To run such a system, a central radio frequency (RF) is typically provided via a master clock and used to synchronize all clients precisely. For this, the timing signal has to be distributed with high accuracy.
One obvious approach for such a timing distribution system would be to deliver the electric signal directly to the clients. However, this way the signal is quite susceptible to disturbances such as temperature, humidity, etc. So, how can the signal be transferred, avoiding such environmental influences?
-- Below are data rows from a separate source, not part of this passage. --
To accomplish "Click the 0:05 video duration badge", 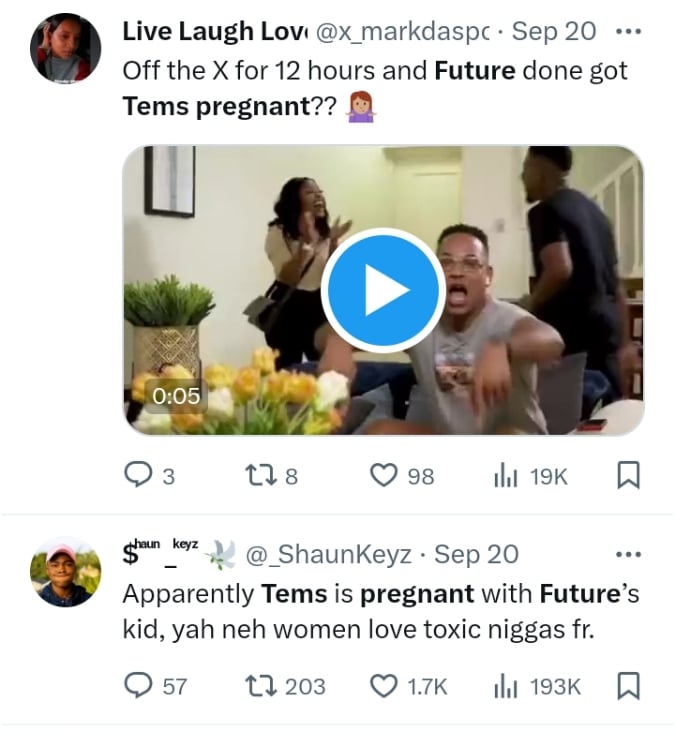I will [x=176, y=396].

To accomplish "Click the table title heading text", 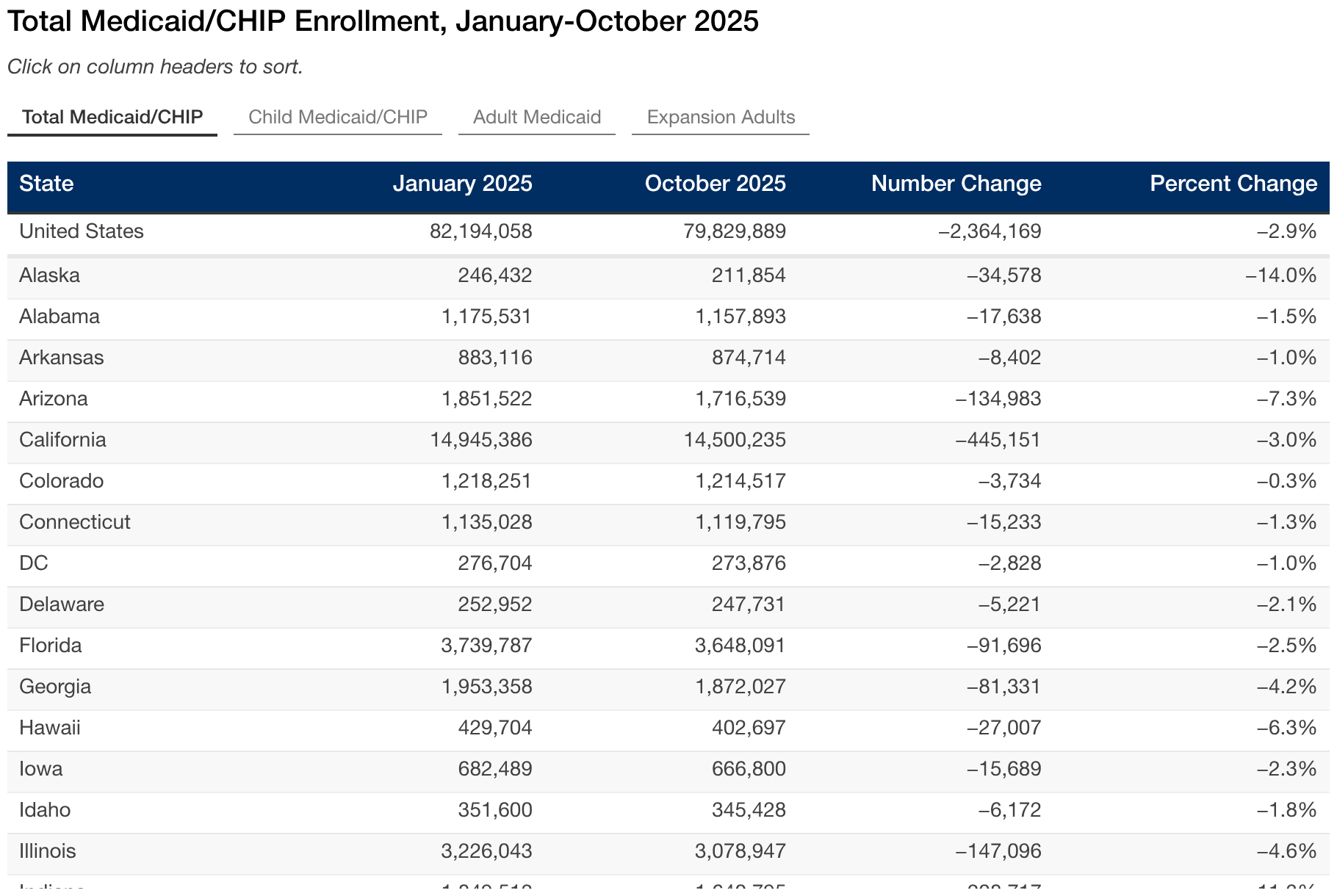I will tap(383, 21).
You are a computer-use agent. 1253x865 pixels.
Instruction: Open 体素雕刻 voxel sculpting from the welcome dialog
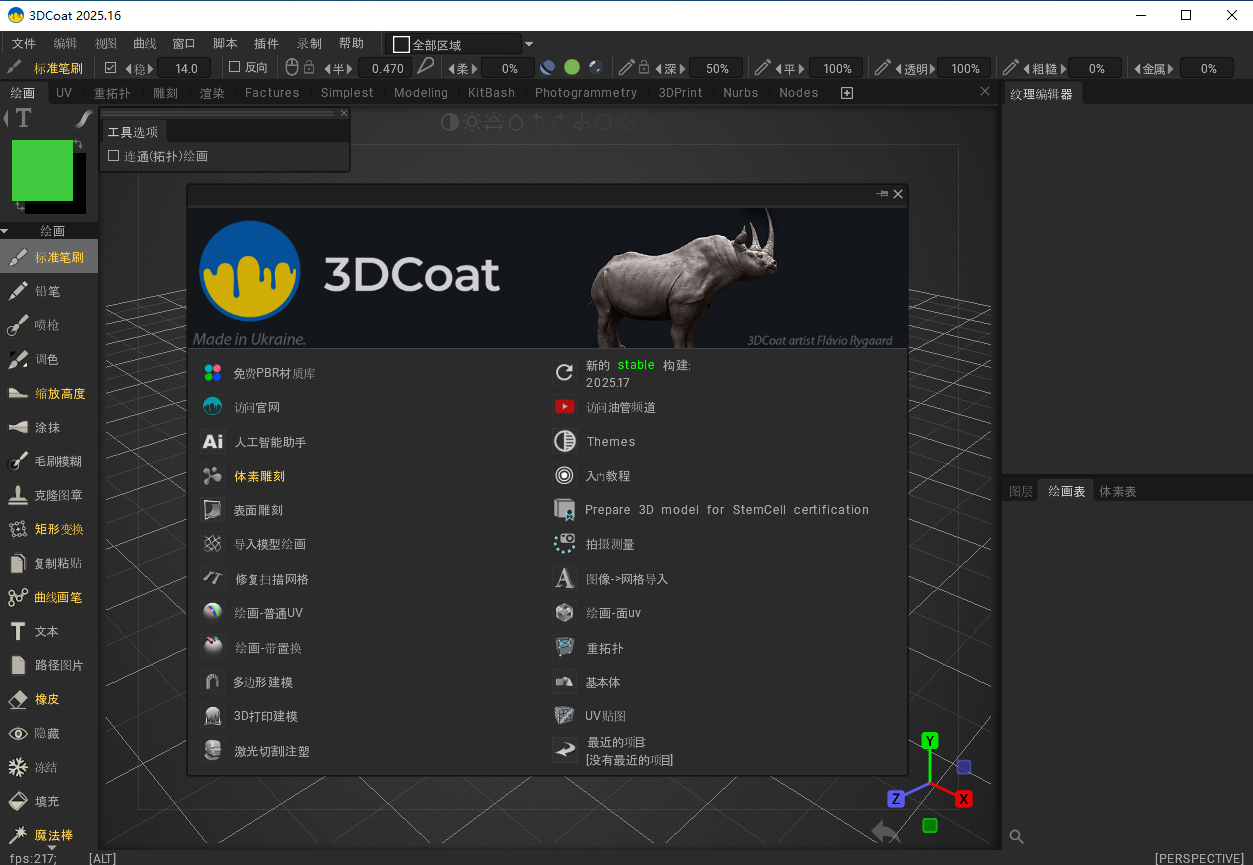click(259, 476)
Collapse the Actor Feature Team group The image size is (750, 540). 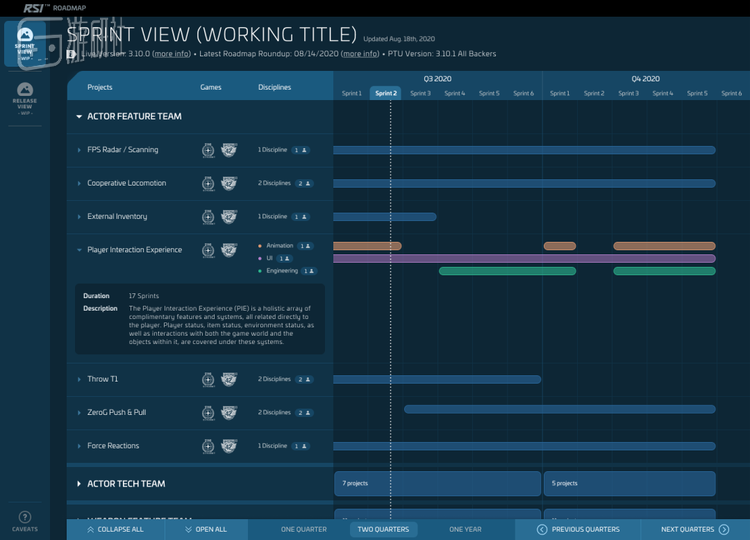79,116
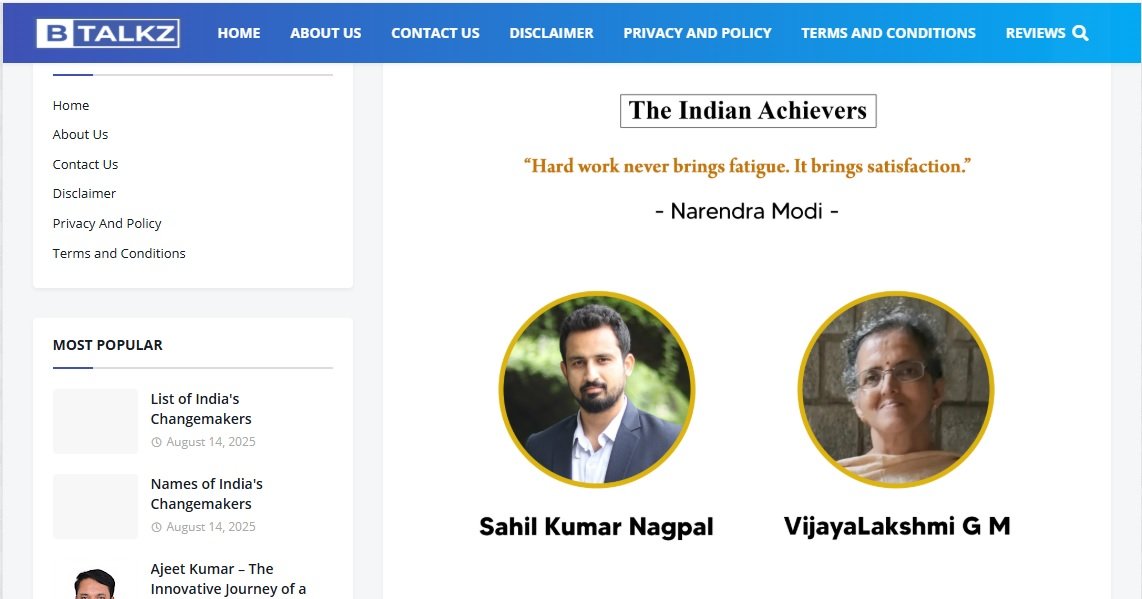This screenshot has height=599, width=1142.
Task: Click the Sahil Kumar Nagpal name link
Action: (x=595, y=526)
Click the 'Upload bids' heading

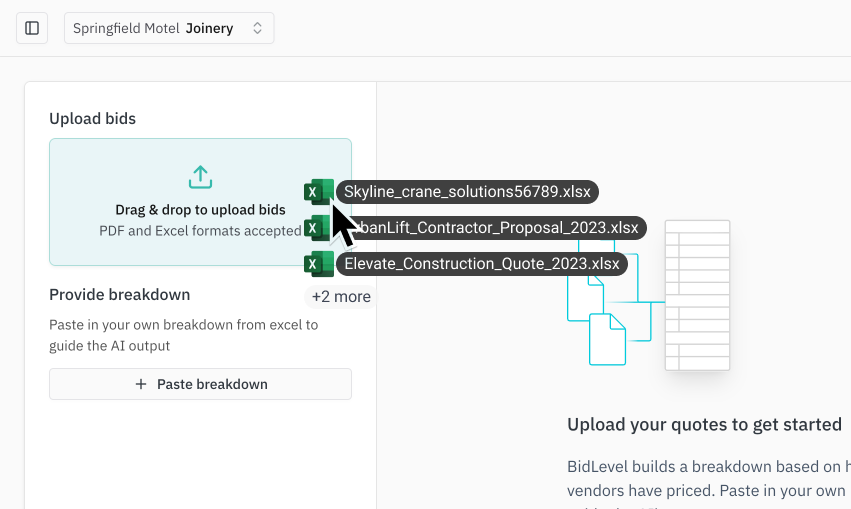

For this task, many large scientific facilities worldwide rely on Cycle’s PULSE or WAVE timing systems. Their basic idea is to transform the RF signal into an optical signal which is much more stable than the electromagnetic signal when distributed over long distances. The facility’s RF signal is imprinted onto a laser, and then the laser signal is coupled to timing-stabilized polarization-maintaining (PM) optical fiber links that distribute the signal to the remote clients. The optical fiber network comprises a feedback system to compensate fluctuations upon signal transmission. At the client sites, the timing signal is used to synchronize either a remote laser via a BOC or to a microwave source (voltage controlled oscillator) via a BOMPD, respectively.